Unpacking the effects of payment for performance on service provision in Tanzania
Payment for performance (P4P) schemes, which consist of providing financial incentives to health workers and their managers for achieving pre-defined targets, are being promoted across low and middle income countries as a mechanism to increase access to effective care. These schemes are believed to achieve their goal by transforming health systems. How do they achieve this?
The theory goes that health workers will be spurred on by the prospect of more money to innovate and find their own strategies to improve access to and provision of effective care. When health care managers are also incentivised for the same targets, they are more likely to support and encourage health worker initiatives to overcome problems.
Documenting effects of P4P on the availability of drugs and supplies
Drug availability is one of the key markers of quality of care for patients at primary care facilities. The absence of drugs is a burden to patients who end up paying for them in private pharmacies. It is also one of the reasons for patients bypassing lower levels of care. Drug supply is a particular concern in many low income countries where procurement is centrally managed and drugs often arrive late and in insufficient quantity.

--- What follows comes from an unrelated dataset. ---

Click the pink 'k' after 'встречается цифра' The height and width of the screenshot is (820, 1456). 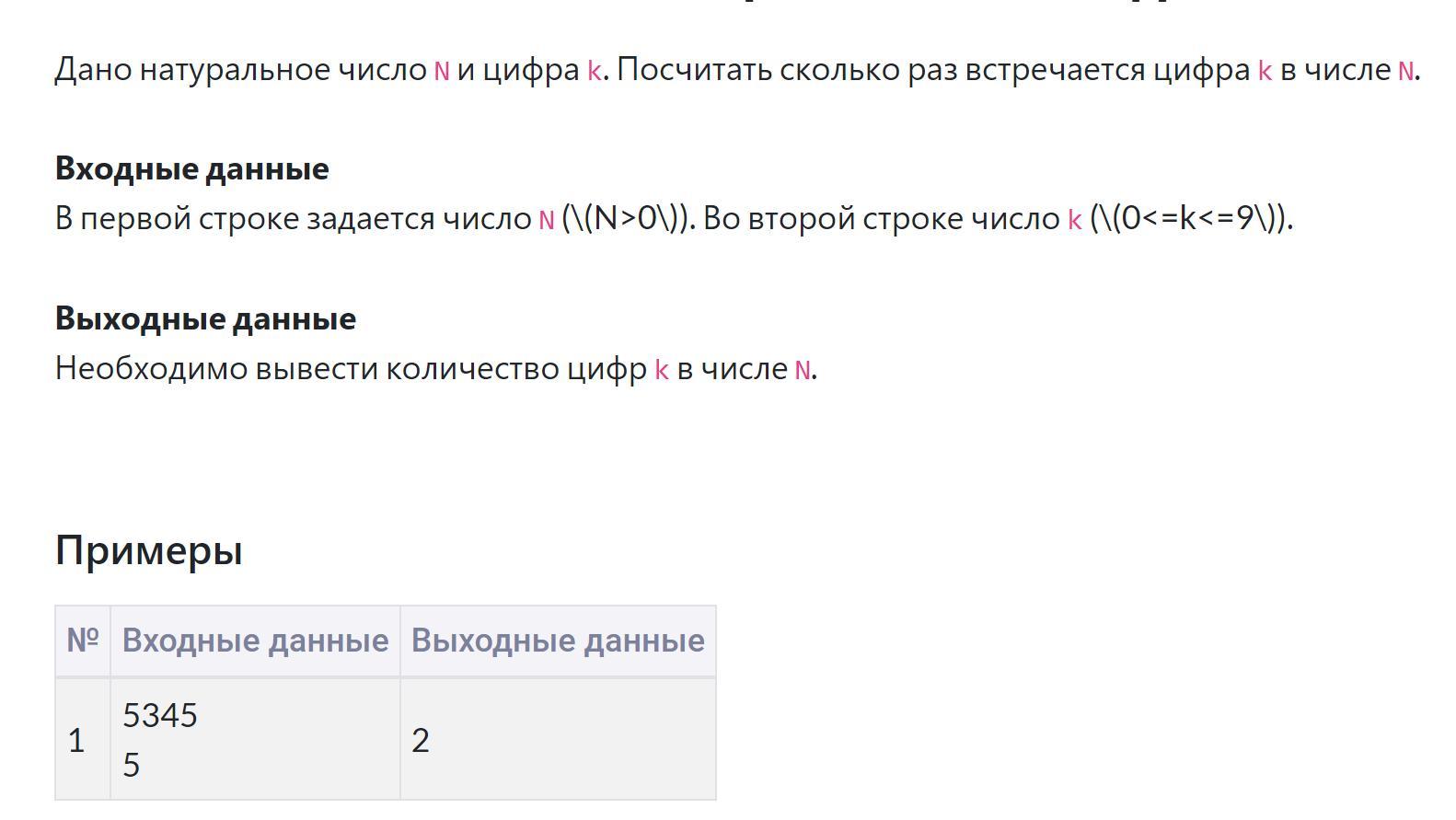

If P4P is to effectively improve access to effective services, addressing the drug supply constraints is a key challenge to overcome. However, given that the drug supply system is centrally managed, can a locally implemented P4P scheme feasibly overcome these constraints? Much of the research on P4P to date has focused on the effect the programme has on the service delivery targets. We know much less about how the programme affects the medical technologies pillar of the health system.
The findings from Tanzania show P4P can increase the availability of drugs and medical supplies
Using data from an evaluation of P4P in Tanzania, we examined the effects of the scheme on the availability of essential drugs, medical supplies and equipment related to the provision of maternal, newborn and child care services. The findings were recently published. We first found that a significant share of facilities did not have the drugs or supplies on the day of the survey or had been out of stock in the previous 3 months. But we found that P4P was effective in increasing the share of facilities that had these items available; however, it had no effect on the availability of medical equipment. The increase in drug availability was seen across all of the commodities considered and was not specific to those services that were incentivised by P4P.

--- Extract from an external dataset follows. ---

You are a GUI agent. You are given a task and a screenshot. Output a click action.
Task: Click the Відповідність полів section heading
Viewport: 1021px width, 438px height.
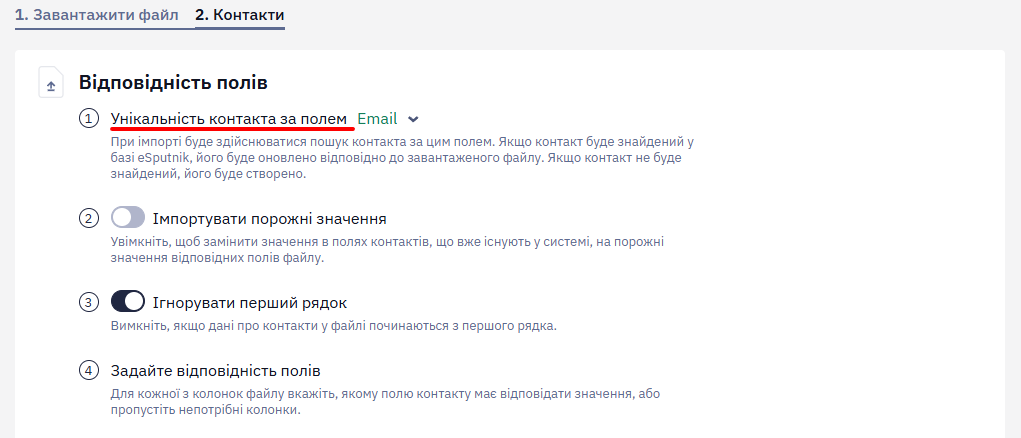point(173,83)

We believe these changes were made possible due to three factors:
- Health workers had autonomy to use the performance incentives as they wished, and could use the money to procure drugs locally.
- Some of the incentives directly targeted the provision of drugs or vaccines at the facility.
- Health care managers were incentivised based on the availability of essential drugs at the facility. It was more difficult for providers to increase the availability of equipment due to their greater cost.